▶ _Task goal_: List each line of the data in which the string "Viewport" appears.

(Listed entries)

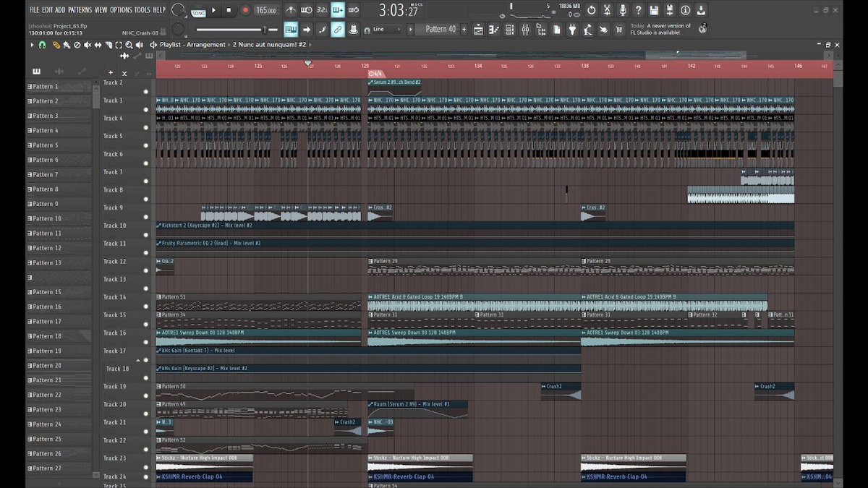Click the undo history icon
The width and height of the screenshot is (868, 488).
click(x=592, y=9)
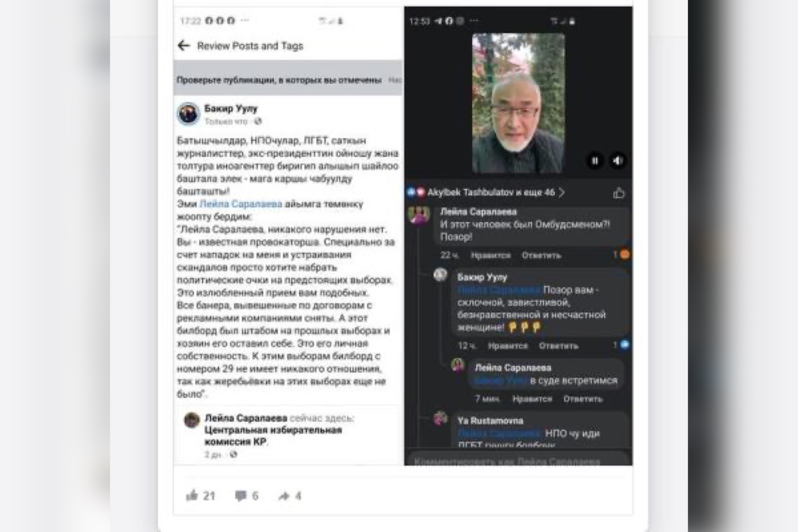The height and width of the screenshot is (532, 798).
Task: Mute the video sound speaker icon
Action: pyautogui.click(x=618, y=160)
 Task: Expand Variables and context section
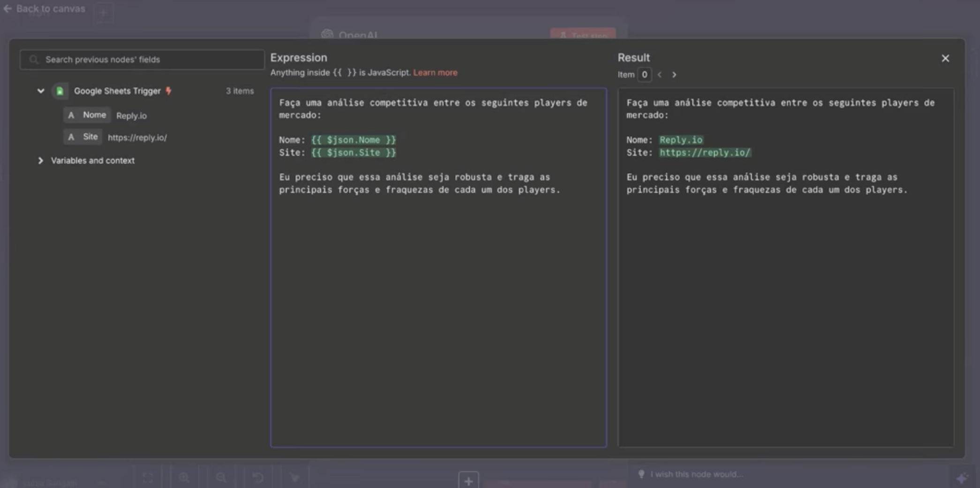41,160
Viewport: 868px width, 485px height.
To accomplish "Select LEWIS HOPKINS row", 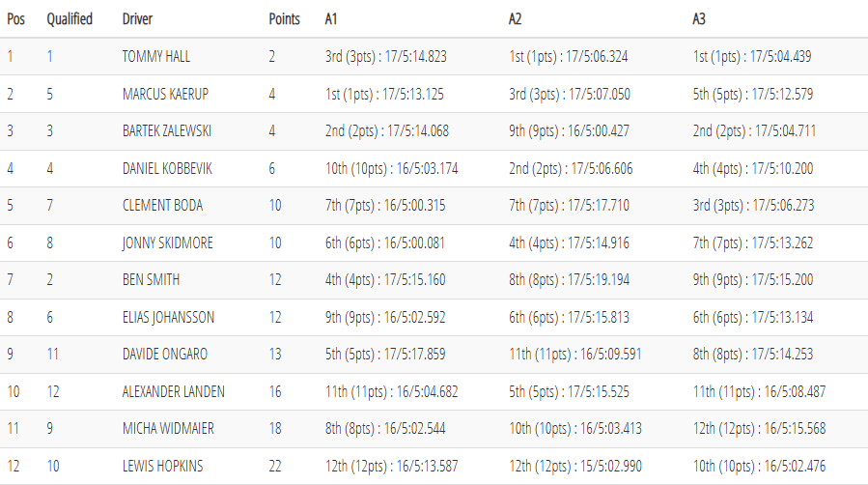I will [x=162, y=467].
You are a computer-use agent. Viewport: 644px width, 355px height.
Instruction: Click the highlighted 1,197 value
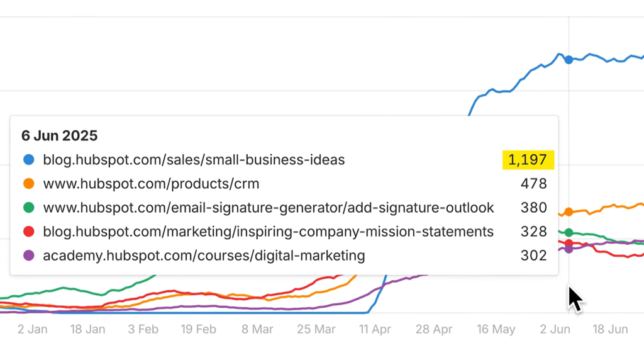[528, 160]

(End Listed entries)

▶ _Finished task_:
Viewport: 868px width, 485px height.
You are a computer-use agent. Viewport: 644px width, 355px height.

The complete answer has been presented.